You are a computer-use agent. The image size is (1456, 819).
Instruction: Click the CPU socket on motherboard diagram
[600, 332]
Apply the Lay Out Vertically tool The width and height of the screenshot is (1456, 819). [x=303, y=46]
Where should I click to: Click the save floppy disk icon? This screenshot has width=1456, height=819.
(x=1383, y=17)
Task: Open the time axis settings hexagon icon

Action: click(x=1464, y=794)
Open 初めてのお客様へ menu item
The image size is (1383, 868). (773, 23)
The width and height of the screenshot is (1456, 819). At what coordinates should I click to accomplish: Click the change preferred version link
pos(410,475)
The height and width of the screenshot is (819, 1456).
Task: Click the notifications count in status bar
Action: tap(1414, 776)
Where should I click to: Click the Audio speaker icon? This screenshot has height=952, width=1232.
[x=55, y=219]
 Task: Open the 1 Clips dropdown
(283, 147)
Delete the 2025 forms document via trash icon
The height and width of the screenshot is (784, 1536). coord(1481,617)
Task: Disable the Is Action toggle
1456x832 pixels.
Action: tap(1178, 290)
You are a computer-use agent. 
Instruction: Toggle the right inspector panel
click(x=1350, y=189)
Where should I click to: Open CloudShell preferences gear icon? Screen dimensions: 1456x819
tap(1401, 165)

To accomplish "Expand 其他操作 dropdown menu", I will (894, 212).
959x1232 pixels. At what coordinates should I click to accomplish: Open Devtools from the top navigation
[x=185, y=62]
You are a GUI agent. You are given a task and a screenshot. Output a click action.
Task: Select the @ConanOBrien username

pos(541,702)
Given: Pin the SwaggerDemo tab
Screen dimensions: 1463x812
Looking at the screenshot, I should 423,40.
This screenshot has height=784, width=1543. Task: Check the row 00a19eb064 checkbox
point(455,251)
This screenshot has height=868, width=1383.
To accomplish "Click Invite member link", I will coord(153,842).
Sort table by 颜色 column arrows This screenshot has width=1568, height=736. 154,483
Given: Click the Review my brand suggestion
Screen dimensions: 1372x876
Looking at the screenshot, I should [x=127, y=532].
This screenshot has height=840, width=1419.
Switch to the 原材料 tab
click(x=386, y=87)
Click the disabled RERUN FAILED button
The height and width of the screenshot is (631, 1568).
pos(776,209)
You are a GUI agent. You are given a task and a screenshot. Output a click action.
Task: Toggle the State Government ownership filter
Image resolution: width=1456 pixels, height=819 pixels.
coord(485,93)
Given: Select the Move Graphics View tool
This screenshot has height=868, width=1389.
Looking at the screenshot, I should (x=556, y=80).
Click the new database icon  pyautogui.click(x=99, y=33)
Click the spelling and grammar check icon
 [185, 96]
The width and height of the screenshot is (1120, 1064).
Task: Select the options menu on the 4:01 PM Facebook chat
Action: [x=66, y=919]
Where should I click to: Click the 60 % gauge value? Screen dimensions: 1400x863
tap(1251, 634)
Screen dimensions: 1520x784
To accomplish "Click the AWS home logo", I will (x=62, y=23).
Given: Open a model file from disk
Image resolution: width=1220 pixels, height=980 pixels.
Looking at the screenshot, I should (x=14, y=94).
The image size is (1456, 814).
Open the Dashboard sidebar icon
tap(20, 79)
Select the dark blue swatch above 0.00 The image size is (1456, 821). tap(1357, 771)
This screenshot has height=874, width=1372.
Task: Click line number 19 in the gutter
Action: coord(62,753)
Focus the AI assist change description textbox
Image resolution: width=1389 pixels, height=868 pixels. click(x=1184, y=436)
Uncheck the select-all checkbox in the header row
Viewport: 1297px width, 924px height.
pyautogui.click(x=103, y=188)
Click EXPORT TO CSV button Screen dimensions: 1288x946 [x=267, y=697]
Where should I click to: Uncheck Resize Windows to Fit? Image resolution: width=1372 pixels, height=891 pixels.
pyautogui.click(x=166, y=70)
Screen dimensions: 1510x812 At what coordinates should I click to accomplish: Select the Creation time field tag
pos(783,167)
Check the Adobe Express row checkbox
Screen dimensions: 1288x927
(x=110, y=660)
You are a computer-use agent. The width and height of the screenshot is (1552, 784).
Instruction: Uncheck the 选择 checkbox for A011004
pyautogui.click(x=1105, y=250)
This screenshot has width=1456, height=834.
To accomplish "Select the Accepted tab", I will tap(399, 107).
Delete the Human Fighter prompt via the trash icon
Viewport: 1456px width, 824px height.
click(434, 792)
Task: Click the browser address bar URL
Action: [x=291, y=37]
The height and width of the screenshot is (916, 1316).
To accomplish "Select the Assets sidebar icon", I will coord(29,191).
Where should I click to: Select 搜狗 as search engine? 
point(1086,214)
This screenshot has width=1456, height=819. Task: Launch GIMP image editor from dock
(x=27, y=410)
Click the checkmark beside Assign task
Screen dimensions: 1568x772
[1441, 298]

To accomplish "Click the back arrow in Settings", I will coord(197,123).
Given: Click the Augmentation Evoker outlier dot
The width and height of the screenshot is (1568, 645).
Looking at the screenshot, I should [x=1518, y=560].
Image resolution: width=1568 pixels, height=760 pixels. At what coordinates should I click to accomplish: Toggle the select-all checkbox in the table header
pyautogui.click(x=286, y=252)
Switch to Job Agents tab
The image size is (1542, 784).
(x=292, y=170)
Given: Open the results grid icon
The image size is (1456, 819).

********************

| WORK TO COMPLETE |
"This screenshot has width=1456, height=834." marks the first line to print; reproduce that line and every line after it through the end of the listing above.

| ANSWER FOR THIS EXERCISE |
This screenshot has width=1456, height=834.
To accomplish "Select the Accepted tab", I will tap(399, 107).
Delete the Human Fighter prompt via the trash icon
Viewport: 1456px width, 824px height.
click(434, 792)
Task: Click the browser address bar URL
Action: [x=291, y=37]
The height and width of the screenshot is (916, 1316).
To accomplish "Select the Assets sidebar icon", I will coord(29,191).
Where should I click to: Select 搜狗 as search engine? 
point(1086,214)
This screenshot has width=1456, height=819. Task: Launch GIMP image editor from dock
(x=27, y=410)
Click the checkmark beside Assign task
Screen dimensions: 1568x772
[1441, 298]

To accomplish "Click the back arrow in Settings", I will coord(197,123).
Given: Click the Augmentation Evoker outlier dot
The width and height of the screenshot is (1568, 645).
Looking at the screenshot, I should [x=1518, y=560].
Image resolution: width=1568 pixels, height=760 pixels. At what coordinates should I click to accomplish: Toggle the select-all checkbox in the table header
pyautogui.click(x=286, y=252)
Switch to Job Agents tab
The image size is (1542, 784).
(x=292, y=170)
Given: Open the results grid icon
The image size is (1456, 819).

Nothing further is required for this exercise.